:: Tasks to carry out ::
a: Answer these questions from the text on when Islam started, marking each answer with the matching numeral.
(i) In which city did the Muslim community formally establish itself in 622 CE?
(ii) About how old was Prophet Muhammad ﷺ when he received the first verses of the Quran?
(iii) According to the text, how does the Quran present Islam instead of as a new religion of 7th-century Arabia?
b: Repeat word for word the part of the text on when Islam started that opens with the words "In the name of God, the" and closes with "him to Adam.".

:: Text to read ::
● ● ● ●

بِسْمِ اللهِ الرَّحْمٰنِ الرَّحِيْمِ

In the name of God, the Most Gracious, the Most Merciful.

When did Islam start — the Cave of Hira and the dawn of the first revelation

A Question With More Than One Answer

When someone asks "when did Islam start?" the honest answer depends on what you mean by "start."

If you mean the first Quranic revelation: 610 CE, in a cave on a mountain outside Mecca. If you mean when the Muslim community formally established itself: 622 CE, in Medina. If you trace Islam's spiritual lineage through the Quran itself: it points all the way back to Prophet Ibrahim (Abraham) and before him to Adam.

Understanding these layers is not just a history lesson — it reveals something important about what Islam actually is.

When Did Islam Start?

Islam as a revealed religion began in 610 CE, when Prophet Muhammad ﷺ received the first verses of the Quran in the Cave of Hira (Ghar Hira), near Mecca. He was approximately 40 years old. The angel Jibreel (Gabriel) appeared and commanded him: "Read in the name of your Lord who created" (Quran 96:1). The Islamic calendar itself begins in 622 CE with the Hijra — the migration to Medina — when the Muslim community became an organized society. The Quran teaches that Islam, as submission to Allah, is the religion brought by every prophet, going back to Ibrahim (Abraham), who built the Kaaba in Mecca with his son Ismail and prayed to be made Muslim (Quran 2:127–128).

What the Quran Says About When Islam Began

The Quran presents Islam not as a new religion that appeared in 7th-century Arabia, but as the original and eternal message of God to humanity — restored and completed through Muhammad ﷺ.

● ● ● ●

:: Supplied material ::
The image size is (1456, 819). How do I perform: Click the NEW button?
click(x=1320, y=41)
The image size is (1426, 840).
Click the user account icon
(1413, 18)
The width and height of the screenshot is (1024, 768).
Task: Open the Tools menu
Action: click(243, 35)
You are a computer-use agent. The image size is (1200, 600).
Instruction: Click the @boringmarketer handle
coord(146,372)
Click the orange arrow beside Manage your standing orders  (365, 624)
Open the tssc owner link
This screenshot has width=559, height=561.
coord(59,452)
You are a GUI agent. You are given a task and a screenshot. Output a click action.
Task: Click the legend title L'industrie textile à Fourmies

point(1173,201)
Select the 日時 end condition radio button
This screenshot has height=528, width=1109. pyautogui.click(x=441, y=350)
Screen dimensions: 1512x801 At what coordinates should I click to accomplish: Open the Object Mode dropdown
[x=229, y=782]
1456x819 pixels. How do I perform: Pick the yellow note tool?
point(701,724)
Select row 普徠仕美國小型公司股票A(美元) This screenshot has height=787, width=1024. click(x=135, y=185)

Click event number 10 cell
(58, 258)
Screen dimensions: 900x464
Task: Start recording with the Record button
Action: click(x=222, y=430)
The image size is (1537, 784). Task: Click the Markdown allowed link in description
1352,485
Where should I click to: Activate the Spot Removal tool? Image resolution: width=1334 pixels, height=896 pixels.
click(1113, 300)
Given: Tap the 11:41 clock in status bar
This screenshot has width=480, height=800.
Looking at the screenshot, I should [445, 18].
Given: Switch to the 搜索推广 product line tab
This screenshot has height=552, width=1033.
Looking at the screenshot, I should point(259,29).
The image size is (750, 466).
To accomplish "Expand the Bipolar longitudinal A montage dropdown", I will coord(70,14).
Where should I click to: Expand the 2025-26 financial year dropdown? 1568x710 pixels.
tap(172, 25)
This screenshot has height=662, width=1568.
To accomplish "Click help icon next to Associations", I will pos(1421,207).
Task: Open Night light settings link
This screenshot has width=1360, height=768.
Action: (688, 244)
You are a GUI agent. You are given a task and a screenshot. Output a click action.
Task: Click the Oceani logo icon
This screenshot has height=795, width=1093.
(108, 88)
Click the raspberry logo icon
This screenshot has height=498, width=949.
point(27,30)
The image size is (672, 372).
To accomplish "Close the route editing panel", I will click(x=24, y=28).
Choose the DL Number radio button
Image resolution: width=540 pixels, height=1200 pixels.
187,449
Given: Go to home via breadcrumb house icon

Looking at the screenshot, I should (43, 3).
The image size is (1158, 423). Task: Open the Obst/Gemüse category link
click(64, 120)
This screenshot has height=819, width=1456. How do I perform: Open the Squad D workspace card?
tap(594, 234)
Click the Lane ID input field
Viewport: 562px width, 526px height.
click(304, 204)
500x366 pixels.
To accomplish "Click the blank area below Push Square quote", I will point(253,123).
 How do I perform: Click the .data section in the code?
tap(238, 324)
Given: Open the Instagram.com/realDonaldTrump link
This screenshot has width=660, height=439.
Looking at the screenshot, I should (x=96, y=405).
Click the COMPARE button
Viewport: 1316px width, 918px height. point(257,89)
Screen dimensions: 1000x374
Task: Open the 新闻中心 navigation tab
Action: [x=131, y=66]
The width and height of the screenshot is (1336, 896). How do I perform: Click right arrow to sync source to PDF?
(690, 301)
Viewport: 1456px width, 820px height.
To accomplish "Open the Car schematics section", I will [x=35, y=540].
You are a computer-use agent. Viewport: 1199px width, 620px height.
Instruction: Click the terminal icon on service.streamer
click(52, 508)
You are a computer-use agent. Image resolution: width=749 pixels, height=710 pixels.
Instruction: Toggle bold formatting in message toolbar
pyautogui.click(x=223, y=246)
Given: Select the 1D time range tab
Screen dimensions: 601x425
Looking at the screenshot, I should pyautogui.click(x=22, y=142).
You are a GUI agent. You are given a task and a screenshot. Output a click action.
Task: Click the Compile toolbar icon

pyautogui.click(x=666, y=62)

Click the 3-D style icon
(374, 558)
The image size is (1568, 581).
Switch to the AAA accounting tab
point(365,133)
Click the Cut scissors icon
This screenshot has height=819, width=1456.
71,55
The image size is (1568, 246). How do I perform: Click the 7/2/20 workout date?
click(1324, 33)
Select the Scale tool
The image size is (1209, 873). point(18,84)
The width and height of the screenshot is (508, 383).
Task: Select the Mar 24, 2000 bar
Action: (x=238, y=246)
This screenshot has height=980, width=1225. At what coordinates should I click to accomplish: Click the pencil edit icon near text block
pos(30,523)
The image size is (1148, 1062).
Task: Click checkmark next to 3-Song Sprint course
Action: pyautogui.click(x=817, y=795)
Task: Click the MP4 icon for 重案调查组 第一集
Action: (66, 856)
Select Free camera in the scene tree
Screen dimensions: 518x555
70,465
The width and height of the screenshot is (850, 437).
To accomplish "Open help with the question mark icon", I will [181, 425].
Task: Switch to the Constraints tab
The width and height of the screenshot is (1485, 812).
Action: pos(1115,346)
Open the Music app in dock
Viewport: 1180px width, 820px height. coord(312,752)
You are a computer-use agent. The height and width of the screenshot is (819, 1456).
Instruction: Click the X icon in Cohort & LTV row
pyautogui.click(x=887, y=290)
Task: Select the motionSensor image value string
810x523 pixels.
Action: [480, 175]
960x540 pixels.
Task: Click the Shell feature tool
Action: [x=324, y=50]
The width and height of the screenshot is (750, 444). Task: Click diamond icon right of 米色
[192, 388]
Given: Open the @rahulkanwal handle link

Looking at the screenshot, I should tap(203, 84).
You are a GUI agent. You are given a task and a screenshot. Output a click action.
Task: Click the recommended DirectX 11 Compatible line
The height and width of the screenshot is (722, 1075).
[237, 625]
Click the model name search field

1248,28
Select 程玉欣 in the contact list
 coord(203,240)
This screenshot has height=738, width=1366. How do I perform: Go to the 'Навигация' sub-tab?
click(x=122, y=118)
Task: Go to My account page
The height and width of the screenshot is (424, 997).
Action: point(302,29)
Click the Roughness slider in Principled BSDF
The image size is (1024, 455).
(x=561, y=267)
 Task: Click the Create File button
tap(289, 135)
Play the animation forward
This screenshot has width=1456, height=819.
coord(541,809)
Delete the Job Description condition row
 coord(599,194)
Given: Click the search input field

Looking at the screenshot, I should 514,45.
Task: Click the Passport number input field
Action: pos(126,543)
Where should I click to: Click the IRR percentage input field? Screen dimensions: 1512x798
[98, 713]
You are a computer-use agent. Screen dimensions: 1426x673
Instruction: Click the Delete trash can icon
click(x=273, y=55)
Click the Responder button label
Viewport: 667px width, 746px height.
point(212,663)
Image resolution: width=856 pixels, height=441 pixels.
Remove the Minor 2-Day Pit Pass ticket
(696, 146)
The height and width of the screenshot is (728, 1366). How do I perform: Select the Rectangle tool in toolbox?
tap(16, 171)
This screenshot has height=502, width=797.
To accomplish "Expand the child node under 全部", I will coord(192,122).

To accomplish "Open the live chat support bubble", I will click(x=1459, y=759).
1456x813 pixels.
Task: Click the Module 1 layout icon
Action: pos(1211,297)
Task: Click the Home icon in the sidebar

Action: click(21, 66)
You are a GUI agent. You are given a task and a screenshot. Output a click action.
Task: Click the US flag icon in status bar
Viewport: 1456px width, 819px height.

● ● ● ●

:: Answers per task ::
a:
(i) Medina.
(ii) Approximately 40 years old.
(iii) As the original and eternal message of God to humanity, restored and completed through Muhammad ﷺ.

b:
In the name of God, the Most Gracious, the Most Merciful.

When did Islam start — the Cave of Hira and the dawn of the first revelation

A Question With More Than One Answer

When someone asks "when did Islam start?" the honest answer depends on what you mean by "start."

If you mean the first Quranic revelation: 610 CE, in a cave on a mountain outside Mecca. If you mean when the Muslim community formally established itself: 622 CE, in Medina. If you trace Islam's spiritual lineage through the Quran itself: it points all the way back to Prophet Ibrahim (Abraham) and before him to Adam.